# [Task statement]
An exact copy of every record is required.

*** Opening Source data ***

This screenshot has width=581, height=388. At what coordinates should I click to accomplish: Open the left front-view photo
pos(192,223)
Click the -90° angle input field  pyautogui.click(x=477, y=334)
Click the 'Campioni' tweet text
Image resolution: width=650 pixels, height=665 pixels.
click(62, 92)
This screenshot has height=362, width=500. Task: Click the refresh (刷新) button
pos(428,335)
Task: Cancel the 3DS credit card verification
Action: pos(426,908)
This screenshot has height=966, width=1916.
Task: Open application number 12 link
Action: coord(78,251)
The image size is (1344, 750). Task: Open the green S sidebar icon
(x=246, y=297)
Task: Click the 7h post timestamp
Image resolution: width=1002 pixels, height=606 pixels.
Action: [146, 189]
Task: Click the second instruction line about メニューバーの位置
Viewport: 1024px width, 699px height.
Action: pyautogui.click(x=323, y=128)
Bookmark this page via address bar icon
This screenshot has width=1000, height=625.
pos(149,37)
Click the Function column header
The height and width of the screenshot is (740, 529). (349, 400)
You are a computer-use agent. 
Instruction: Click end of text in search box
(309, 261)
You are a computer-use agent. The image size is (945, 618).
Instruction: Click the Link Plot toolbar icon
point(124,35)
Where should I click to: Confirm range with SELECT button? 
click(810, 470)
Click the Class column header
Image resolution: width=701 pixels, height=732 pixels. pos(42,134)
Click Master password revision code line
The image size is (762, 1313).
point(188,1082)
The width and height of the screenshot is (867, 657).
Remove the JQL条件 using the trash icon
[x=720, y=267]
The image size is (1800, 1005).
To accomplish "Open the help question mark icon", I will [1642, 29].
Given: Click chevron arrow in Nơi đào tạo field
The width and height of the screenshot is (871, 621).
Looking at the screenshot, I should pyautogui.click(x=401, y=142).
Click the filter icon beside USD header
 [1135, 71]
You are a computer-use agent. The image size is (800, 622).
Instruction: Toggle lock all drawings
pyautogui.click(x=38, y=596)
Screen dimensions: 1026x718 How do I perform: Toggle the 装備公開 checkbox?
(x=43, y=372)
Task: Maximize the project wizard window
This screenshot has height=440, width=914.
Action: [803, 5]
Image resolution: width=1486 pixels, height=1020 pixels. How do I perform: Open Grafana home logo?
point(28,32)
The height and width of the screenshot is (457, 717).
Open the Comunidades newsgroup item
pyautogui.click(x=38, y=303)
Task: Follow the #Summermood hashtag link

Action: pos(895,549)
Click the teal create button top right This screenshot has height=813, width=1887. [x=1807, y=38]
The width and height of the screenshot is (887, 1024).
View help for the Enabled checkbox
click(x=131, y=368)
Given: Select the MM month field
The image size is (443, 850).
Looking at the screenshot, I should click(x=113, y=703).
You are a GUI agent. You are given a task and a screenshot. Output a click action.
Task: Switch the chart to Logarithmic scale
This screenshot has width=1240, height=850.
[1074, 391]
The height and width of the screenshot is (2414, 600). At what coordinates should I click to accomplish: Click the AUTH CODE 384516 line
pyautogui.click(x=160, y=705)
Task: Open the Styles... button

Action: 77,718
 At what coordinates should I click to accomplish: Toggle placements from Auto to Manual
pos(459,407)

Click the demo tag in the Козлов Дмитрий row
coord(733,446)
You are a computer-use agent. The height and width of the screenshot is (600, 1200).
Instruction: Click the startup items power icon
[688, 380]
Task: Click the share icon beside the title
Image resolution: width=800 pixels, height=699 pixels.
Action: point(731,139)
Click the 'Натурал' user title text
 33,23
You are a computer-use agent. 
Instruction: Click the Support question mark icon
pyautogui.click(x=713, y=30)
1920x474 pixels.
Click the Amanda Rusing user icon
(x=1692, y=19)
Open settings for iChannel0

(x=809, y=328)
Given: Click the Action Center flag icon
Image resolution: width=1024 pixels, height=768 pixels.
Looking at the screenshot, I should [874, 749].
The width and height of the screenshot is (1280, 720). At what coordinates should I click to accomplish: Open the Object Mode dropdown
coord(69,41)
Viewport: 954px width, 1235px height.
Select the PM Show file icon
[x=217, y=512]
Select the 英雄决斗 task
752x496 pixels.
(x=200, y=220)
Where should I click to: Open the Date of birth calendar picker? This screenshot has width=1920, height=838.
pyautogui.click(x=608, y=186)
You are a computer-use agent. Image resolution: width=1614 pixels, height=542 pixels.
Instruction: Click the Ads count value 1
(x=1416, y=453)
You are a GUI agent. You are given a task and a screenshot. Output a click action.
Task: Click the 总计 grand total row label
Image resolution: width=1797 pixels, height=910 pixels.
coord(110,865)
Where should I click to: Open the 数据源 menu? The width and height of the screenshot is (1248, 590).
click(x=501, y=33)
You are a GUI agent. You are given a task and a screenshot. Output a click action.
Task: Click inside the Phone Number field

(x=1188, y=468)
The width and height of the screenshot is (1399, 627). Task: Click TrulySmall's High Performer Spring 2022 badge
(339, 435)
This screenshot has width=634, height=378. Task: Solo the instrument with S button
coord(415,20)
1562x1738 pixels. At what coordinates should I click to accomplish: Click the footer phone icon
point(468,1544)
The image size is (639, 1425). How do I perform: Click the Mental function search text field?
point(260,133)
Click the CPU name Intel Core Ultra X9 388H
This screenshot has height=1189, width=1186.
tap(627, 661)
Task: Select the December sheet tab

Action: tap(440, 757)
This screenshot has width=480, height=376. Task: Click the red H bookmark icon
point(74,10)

*** Closing Source data ***

# [Exercise output]
This screenshot has width=581, height=388. At what coordinates should I click to accomplish: Open the left front-view photo
pos(192,223)
Click the -90° angle input field  pyautogui.click(x=477, y=334)
Click the 'Campioni' tweet text
Image resolution: width=650 pixels, height=665 pixels.
click(62, 92)
This screenshot has height=362, width=500. Task: Click the refresh (刷新) button
pos(428,335)
Task: Cancel the 3DS credit card verification
Action: pos(426,908)
This screenshot has height=966, width=1916.
Task: Open application number 12 link
Action: coord(78,251)
The image size is (1344, 750). Task: Open the green S sidebar icon
(x=246, y=297)
Task: Click the 7h post timestamp
Image resolution: width=1002 pixels, height=606 pixels.
Action: [146, 189]
Task: Click the second instruction line about メニューバーの位置
Viewport: 1024px width, 699px height.
Action: pyautogui.click(x=323, y=128)
Bookmark this page via address bar icon
This screenshot has width=1000, height=625.
pos(149,37)
Click the Function column header
The height and width of the screenshot is (740, 529). (349, 400)
You are a computer-use agent. 
Instruction: Click end of text in search box
(309, 261)
You are a computer-use agent. The image size is (945, 618).
Instruction: Click the Link Plot toolbar icon
point(124,35)
Where should I click to: Confirm range with SELECT button? 
click(810, 470)
Click the Class column header
Image resolution: width=701 pixels, height=732 pixels. pos(42,134)
Click Master password revision code line
The image size is (762, 1313).
point(188,1082)
The width and height of the screenshot is (867, 657).
Remove the JQL条件 using the trash icon
[x=720, y=267]
The image size is (1800, 1005).
To accomplish "Open the help question mark icon", I will [1642, 29].
Given: Click chevron arrow in Nơi đào tạo field
The width and height of the screenshot is (871, 621).
Looking at the screenshot, I should pyautogui.click(x=401, y=142).
Click the filter icon beside USD header
 [1135, 71]
You are a computer-use agent. The image size is (800, 622).
Instruction: Toggle lock all drawings
pyautogui.click(x=38, y=596)
Screen dimensions: 1026x718 How do I perform: Toggle the 装備公開 checkbox?
(x=43, y=372)
Task: Maximize the project wizard window
This screenshot has height=440, width=914.
Action: [803, 5]
Image resolution: width=1486 pixels, height=1020 pixels. How do I perform: Open Grafana home logo?
point(28,32)
The height and width of the screenshot is (457, 717).
Open the Comunidades newsgroup item
pyautogui.click(x=38, y=303)
Task: Follow the #Summermood hashtag link

Action: pos(895,549)
Click the teal create button top right This screenshot has height=813, width=1887. [x=1807, y=38]
The width and height of the screenshot is (887, 1024).
View help for the Enabled checkbox
click(x=131, y=368)
Given: Select the MM month field
The image size is (443, 850).
Looking at the screenshot, I should click(x=113, y=703).
You are a GUI agent. You are given a task and a screenshot. Output a click action.
Task: Switch the chart to Logarithmic scale
This screenshot has width=1240, height=850.
[1074, 391]
The height and width of the screenshot is (2414, 600). At what coordinates should I click to accomplish: Click the AUTH CODE 384516 line
pyautogui.click(x=160, y=705)
Task: Open the Styles... button

Action: 77,718
 At what coordinates should I click to accomplish: Toggle placements from Auto to Manual
pos(459,407)

Click the demo tag in the Козлов Дмитрий row
coord(733,446)
You are a computer-use agent. The height and width of the screenshot is (600, 1200).
Instruction: Click the startup items power icon
[688, 380]
Task: Click the share icon beside the title
Image resolution: width=800 pixels, height=699 pixels.
Action: point(731,139)
Click the 'Натурал' user title text
 33,23
You are a computer-use agent. 
Instruction: Click the Support question mark icon
pyautogui.click(x=713, y=30)
1920x474 pixels.
Click the Amanda Rusing user icon
(x=1692, y=19)
Open settings for iChannel0

(x=809, y=328)
Given: Click the Action Center flag icon
Image resolution: width=1024 pixels, height=768 pixels.
Looking at the screenshot, I should [874, 749].
The width and height of the screenshot is (1280, 720). At what coordinates should I click to accomplish: Open the Object Mode dropdown
coord(69,41)
Viewport: 954px width, 1235px height.
Select the PM Show file icon
[x=217, y=512]
Select the 英雄决斗 task
752x496 pixels.
(x=200, y=220)
Where should I click to: Open the Date of birth calendar picker? This screenshot has width=1920, height=838.
pyautogui.click(x=608, y=186)
You are a computer-use agent. Image resolution: width=1614 pixels, height=542 pixels.
Instruction: Click the Ads count value 1
(x=1416, y=453)
You are a GUI agent. You are given a task and a screenshot. Output a click action.
Task: Click the 总计 grand total row label
Image resolution: width=1797 pixels, height=910 pixels.
coord(110,865)
Where should I click to: Open the 数据源 menu? The width and height of the screenshot is (1248, 590).
click(x=501, y=33)
You are a GUI agent. You are given a task and a screenshot. Output a click action.
Task: Click inside the Phone Number field

(x=1188, y=468)
The width and height of the screenshot is (1399, 627). Task: Click TrulySmall's High Performer Spring 2022 badge
(339, 435)
This screenshot has width=634, height=378. Task: Solo the instrument with S button
coord(415,20)
1562x1738 pixels. At what coordinates should I click to accomplish: Click the footer phone icon
point(468,1544)
The image size is (639, 1425). How do I perform: Click the Mental function search text field?
point(260,133)
Click the CPU name Intel Core Ultra X9 388H
This screenshot has height=1189, width=1186.
tap(627, 661)
Task: Select the December sheet tab

Action: tap(440, 757)
This screenshot has width=480, height=376. Task: Click the red H bookmark icon
point(74,10)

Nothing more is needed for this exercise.